EXTRACTED RECORDS:
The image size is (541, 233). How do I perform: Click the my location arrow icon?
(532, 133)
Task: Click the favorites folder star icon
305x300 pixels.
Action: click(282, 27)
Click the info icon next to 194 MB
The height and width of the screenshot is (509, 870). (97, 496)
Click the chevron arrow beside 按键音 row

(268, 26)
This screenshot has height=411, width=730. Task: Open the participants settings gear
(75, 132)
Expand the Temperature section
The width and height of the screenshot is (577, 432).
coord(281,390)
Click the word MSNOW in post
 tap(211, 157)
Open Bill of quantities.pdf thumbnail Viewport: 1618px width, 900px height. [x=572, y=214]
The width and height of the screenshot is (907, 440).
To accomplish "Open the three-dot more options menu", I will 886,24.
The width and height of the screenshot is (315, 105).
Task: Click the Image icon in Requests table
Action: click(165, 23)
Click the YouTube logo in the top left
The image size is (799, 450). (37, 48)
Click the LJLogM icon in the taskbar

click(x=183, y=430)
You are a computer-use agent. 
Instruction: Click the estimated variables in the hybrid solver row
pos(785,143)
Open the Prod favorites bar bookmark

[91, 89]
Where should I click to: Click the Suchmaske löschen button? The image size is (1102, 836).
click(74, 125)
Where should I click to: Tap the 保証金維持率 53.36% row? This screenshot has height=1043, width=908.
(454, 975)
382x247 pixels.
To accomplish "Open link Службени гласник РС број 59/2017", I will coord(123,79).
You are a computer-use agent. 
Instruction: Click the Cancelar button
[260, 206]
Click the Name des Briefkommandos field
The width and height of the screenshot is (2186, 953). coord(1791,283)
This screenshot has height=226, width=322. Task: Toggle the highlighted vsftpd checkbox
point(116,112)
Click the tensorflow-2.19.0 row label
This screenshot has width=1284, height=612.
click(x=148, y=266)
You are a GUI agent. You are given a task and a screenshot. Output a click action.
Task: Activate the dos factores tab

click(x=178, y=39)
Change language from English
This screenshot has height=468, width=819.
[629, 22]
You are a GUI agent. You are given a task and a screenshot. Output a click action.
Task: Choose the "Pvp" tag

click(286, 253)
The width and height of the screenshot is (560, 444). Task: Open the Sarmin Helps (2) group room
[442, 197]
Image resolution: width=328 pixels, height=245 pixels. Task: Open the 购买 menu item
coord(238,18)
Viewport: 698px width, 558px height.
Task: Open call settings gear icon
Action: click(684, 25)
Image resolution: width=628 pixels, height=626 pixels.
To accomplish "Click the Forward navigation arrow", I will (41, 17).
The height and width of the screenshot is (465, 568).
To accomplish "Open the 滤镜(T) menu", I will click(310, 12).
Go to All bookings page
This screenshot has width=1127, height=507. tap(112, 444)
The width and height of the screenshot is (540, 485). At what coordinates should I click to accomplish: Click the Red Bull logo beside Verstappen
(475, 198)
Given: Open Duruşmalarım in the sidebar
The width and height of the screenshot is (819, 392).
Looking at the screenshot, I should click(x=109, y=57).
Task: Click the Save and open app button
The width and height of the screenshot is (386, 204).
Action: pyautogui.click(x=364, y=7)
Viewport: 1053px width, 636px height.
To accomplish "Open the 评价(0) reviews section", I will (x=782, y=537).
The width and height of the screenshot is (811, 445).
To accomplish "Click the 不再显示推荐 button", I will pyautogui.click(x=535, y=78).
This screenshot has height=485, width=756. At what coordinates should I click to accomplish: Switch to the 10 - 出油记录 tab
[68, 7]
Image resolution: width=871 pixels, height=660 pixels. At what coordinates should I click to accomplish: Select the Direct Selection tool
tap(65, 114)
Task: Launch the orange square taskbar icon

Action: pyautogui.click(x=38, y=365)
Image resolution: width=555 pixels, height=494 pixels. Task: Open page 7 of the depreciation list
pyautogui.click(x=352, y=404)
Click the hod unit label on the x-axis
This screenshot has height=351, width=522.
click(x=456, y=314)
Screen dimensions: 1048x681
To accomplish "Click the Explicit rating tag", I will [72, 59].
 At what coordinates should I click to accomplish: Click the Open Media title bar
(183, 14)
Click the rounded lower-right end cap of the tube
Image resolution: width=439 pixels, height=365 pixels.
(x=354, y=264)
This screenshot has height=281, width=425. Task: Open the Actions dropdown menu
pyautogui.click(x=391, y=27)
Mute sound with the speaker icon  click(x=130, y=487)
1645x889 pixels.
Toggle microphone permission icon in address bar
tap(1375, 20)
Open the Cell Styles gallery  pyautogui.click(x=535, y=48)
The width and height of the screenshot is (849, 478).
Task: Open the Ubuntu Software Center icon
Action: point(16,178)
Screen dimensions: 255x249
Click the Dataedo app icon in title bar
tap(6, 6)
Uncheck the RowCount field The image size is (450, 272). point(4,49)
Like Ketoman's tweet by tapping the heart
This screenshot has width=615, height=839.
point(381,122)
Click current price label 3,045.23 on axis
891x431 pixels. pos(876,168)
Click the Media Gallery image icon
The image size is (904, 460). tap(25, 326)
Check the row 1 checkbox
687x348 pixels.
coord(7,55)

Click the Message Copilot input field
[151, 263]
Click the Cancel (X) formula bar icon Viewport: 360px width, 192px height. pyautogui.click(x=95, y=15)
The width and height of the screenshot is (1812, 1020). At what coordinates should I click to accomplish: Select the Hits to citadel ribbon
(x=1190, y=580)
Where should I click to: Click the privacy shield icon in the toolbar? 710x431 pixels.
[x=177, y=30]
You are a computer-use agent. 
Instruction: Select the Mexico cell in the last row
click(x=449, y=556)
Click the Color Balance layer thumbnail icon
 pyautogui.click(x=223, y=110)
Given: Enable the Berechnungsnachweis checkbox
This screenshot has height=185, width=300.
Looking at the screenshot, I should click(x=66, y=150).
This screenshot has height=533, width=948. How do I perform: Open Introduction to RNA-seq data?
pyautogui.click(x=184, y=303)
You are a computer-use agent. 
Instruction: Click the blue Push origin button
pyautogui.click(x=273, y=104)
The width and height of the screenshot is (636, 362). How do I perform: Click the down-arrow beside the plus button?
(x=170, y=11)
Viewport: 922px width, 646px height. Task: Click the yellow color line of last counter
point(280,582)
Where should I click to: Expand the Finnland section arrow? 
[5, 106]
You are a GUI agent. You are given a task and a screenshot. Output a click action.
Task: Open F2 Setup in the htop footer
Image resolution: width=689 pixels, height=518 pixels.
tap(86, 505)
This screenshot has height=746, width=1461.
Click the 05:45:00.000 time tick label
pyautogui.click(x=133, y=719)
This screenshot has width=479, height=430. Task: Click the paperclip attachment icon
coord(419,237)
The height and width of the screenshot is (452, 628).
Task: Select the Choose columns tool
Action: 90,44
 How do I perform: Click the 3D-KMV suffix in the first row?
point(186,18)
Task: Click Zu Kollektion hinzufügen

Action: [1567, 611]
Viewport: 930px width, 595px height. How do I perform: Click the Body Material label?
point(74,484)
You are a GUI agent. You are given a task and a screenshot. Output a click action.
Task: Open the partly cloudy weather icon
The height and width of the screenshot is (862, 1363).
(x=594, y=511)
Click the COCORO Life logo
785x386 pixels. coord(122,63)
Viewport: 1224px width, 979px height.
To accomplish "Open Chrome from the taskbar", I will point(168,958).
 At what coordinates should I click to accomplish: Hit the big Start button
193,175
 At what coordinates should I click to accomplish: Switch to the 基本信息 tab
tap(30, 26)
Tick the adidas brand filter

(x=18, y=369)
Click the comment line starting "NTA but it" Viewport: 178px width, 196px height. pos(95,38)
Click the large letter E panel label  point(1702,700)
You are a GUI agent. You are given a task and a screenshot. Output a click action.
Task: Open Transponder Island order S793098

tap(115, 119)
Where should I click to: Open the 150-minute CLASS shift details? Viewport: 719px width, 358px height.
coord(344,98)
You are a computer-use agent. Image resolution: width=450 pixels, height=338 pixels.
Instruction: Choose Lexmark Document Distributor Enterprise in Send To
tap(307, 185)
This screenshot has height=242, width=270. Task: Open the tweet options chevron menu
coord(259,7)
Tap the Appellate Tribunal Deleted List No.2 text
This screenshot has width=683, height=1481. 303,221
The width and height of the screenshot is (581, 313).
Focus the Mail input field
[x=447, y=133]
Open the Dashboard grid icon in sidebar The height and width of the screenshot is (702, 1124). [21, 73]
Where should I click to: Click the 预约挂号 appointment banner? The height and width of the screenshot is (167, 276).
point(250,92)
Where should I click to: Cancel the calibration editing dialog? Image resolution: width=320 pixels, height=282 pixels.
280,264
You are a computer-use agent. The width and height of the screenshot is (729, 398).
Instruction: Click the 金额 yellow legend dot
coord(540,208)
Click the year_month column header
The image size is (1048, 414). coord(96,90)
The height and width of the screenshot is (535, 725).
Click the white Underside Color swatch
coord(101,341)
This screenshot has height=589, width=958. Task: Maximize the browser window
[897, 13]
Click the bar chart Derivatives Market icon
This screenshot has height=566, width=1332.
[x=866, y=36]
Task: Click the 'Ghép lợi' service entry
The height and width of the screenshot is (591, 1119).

PROBLEM DETAILS: Copy out the line holding "Task: Click the 'Ghép lợi' service entry" along with all lines after it through the end of the entries, exactly and only these.

ANSWER SECTION:
Task: Click the 'Ghép lợi' service entry
The height and width of the screenshot is (591, 1119).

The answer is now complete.